It doesn't really matter what percentage of GSDs would display that behavior. Some will and some won't. What matters is that she has to respect your command to sit and stop displaying aggression. You said she hasn't learned to sit and not bark when a stranger approaches her or she approaches him. What does she do and what do you do? Do you have her on a prong collar and correct her with that? One thing to consider is the area of influence. Start off having her sit and stop barking from the longest distance from the stranger that she initiates the behavior. Over time, gradually decrease that distance. Learning takes a lot of repetition. Also, have the stranger in a chair at times so he is displaying less imposing body language. Have the stranger with his back to the dog at times. Then with his side toward her. The objective is to teach the dog to be less reactive by modifying the environment such as with distance and the body language of the stranger. What would she do if the stranger was a child? You could test it out and if she has no issues with a child, move up to a larger kid if you can find some children or adolescents to help you. As I said before, I don't think this is going to become a major problem because her initial genetic temperament wasn't reactive and defensive. You have to teach her to discern and maintain your leadership and composure..


----------



## Katsugsd (Jul 7, 2018)

Chip, I believe prong collars are banned in Australia. Not 100% sure, but I remember a lot of training tools (e-collar, etc) are banned in most other countries. My husband is stationed there now, and this was a factor in why I chose to stay in the states.

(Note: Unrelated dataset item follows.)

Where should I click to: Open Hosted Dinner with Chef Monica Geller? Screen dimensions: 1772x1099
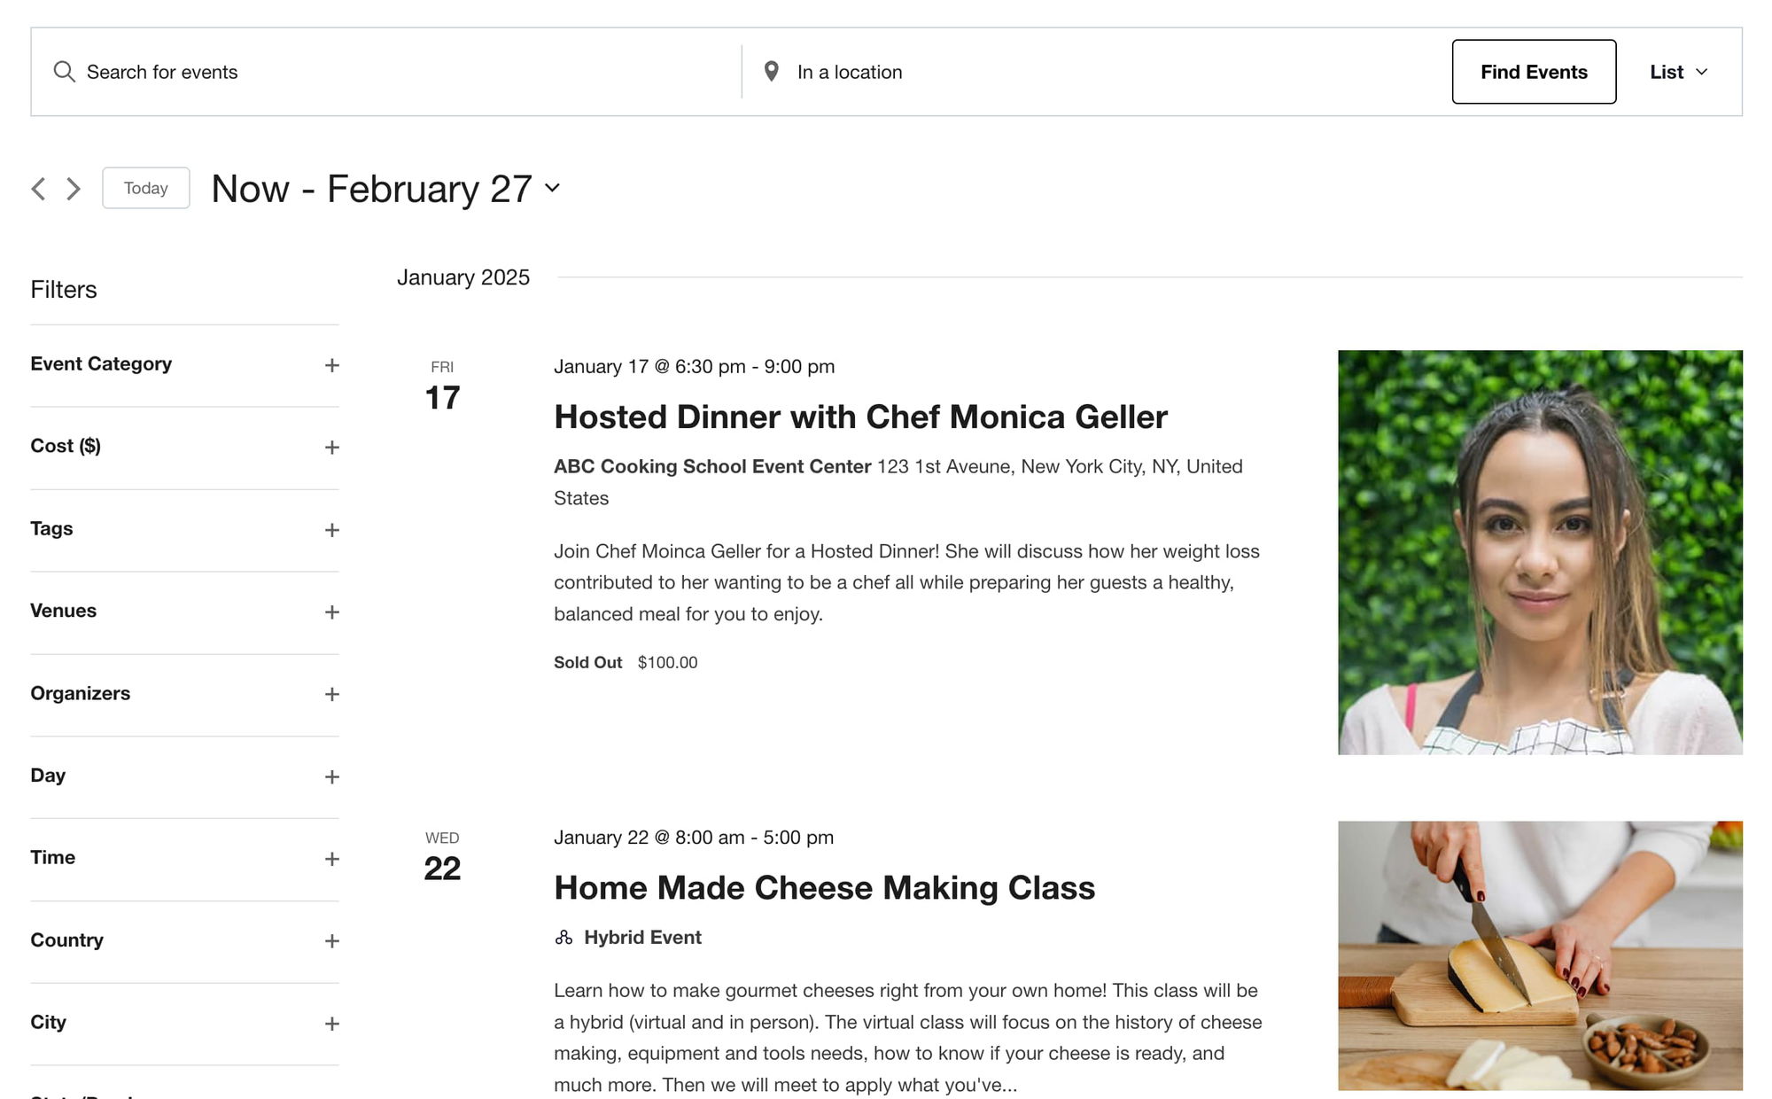coord(860,417)
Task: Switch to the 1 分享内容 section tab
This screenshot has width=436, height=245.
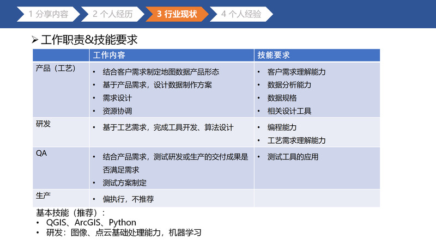Action: click(x=48, y=15)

Did she just start this behavior? I think 18-20 months is a maturation point, so this could be part of it (imo...I'm no dog expert). My female Katsu has an issue with scratch pants. When she sees a man in them, she gets worked up and starts barking her head off. A sharp leash pop and a stern "no" tends to work for her, but she is very handler sensitive. Something like this would not work on my male puppy if he had the same issue, for example.


Do you notice any change in behavior once she notices someone is approaching? Ears perk up, that "fixate" stare, a step forward (or back?) I'd try to interrupt the cycle before it starts.


----------



## Jenny720 (Nov 21, 2014)

I’m not an expert either just speaking of my experience. I remember first time I saw the change when max was around 14 -16 months I had a work done on the boiler. Max greeted the service guy when he entered the house. Max liked to jump so I had him on a leash. When the guy was downstairs I sat in the couch with max reading something I did not hear the service man come back up the stairs and when he called my name I was startled with a little yell. Max lunged at this man like crazy and that was after I reacted right in the two second pause. Max would of not done this if it was friend or family member surprising me. His innocent carefree youth coming to an end and instincts kicking in and trust is earned and not freely given to unknown people. 

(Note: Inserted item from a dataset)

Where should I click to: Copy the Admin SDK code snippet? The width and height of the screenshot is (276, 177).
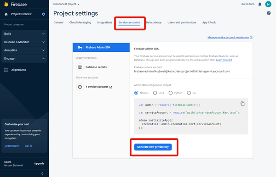242,104
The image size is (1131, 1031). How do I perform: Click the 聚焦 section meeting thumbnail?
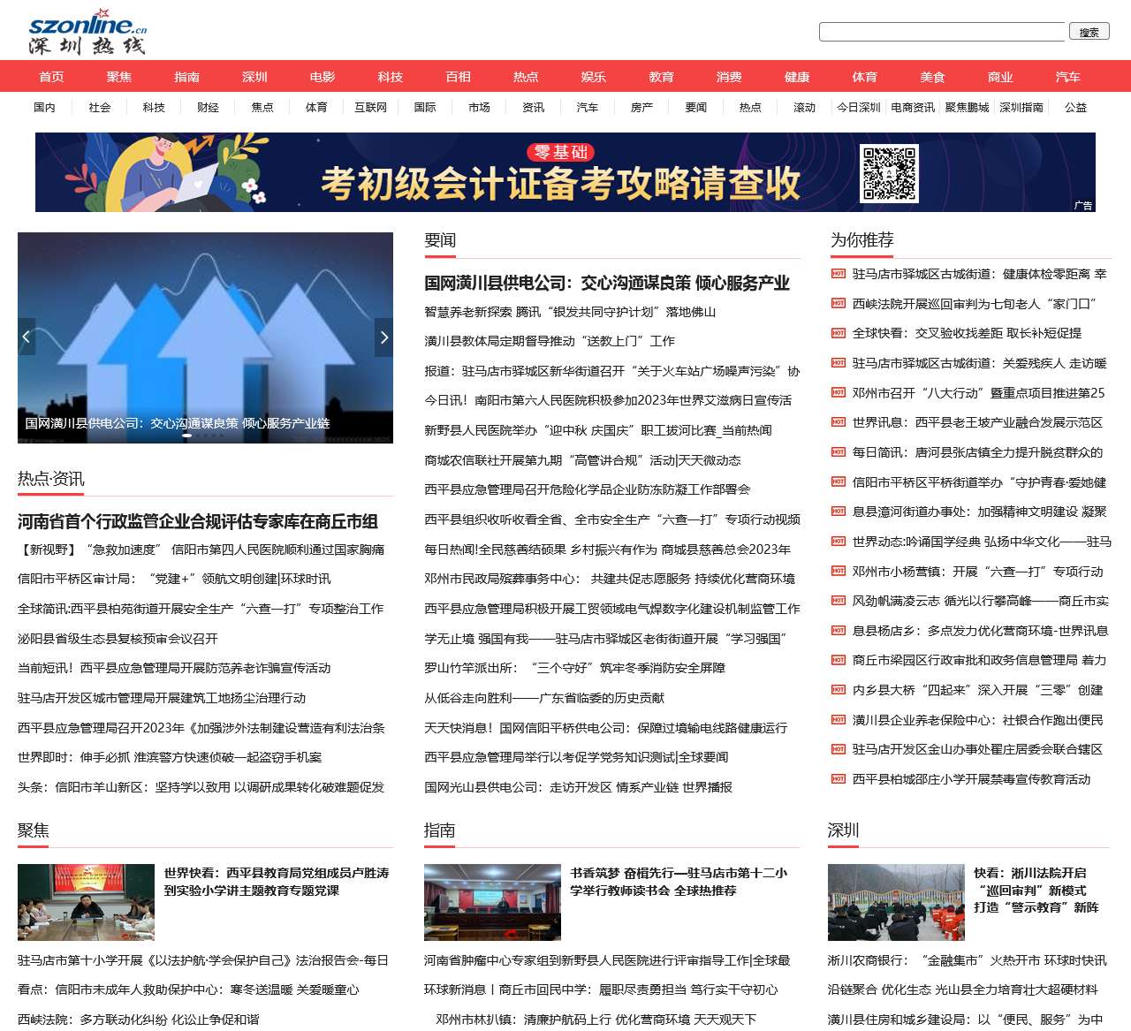(86, 902)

I will also stress finding a good balanced gsd trainer is vital the first time around. Working on training is very important and just the word “stay” will help you tremendously and the goal to be full proof in all kinds of distractions practicing on Leash and if off leash gated off room. I also feel that’s the age shepherds mature they become more reserved around strangers and need instruction from you to deal with these new senses. They just have to learn from you how to handle themselves when they see someone they are not sure about. So learning how and when to correct and to get familiar with giving them instruction what to do “stay” “leave it” to gives some security and they know what is expected of them and heads off any problems that have to be corrected. Dogs also have an incredible memory and very strongly remember a bad incidence with a particular person through scent so the dog would have to be put away with that particular person. It is often why not to leave them unattended in a back yard.

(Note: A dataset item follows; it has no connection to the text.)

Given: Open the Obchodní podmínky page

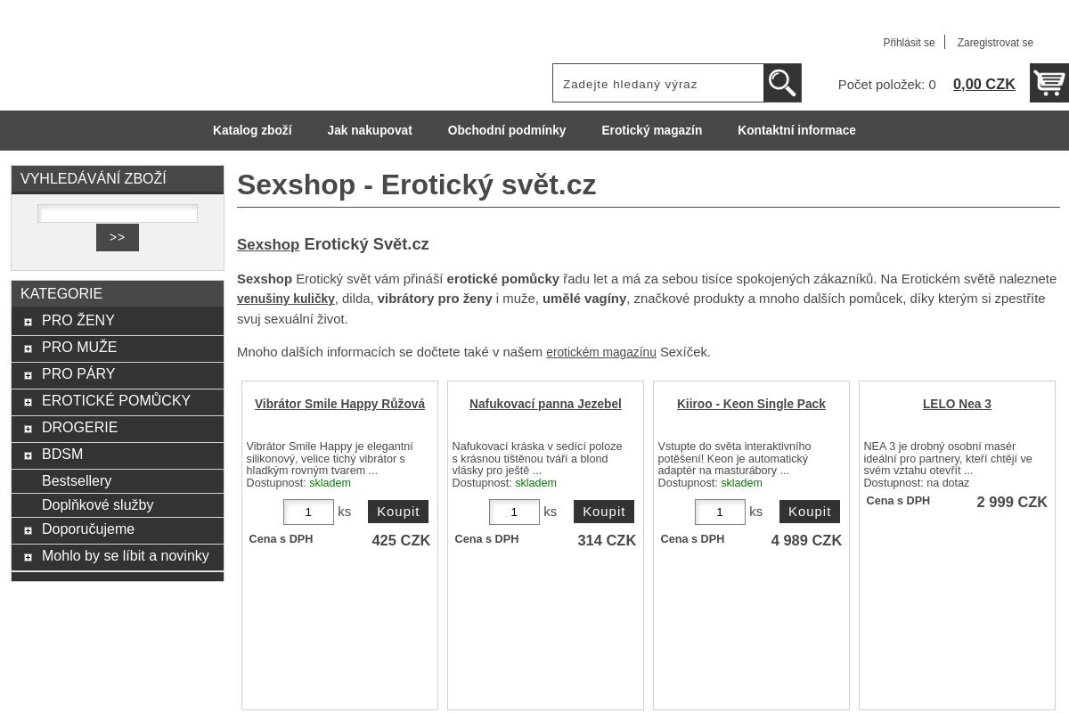Looking at the screenshot, I should click(x=506, y=130).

As max matured still always very social with friends and family members even the ones he had not met and often obnoxiously right in the middle of conversations or stealing something of theirs to get attention but he became more reserved with strangers and certain people he red flagged as he matured. I put him away when service workers come over the house as they are strangers with interactions are different so max picks up that right away and seems to be more sensitive to that. So when service people came over I always put max away. An example of body language or just following my lead -by observing indirectly. I had someone working on the house for a few days. I had put max in the crate and then the garage for the first day. Max was able to hear the interactions of casual conversations I was having. I let max out on the second day to roam house supervised and there were no concerns about this worker and any that were there went away - he even try to take the mans - rag to play. I learned not have strangers pet my dogs either #1 one they don’t care for it max would just want to smell people and check them out -not interested in attention from strangers. . as comet dog has mentioned as many are just not dog savvy and think all dogs are all stranger loving golden doodles. Even when max was young and very social with all- jumping mouthiness pup can be misinterpreted. Max is still mouthy not that bites but will use his Mouth like a hand but- if I’m reading he like to take my hand gently and flip it over his back kind of thing to pet him kind of thing.


----------



## Saco (Oct 23, 2018)

I'm guessing this change wasn't quite as night-day as you think? 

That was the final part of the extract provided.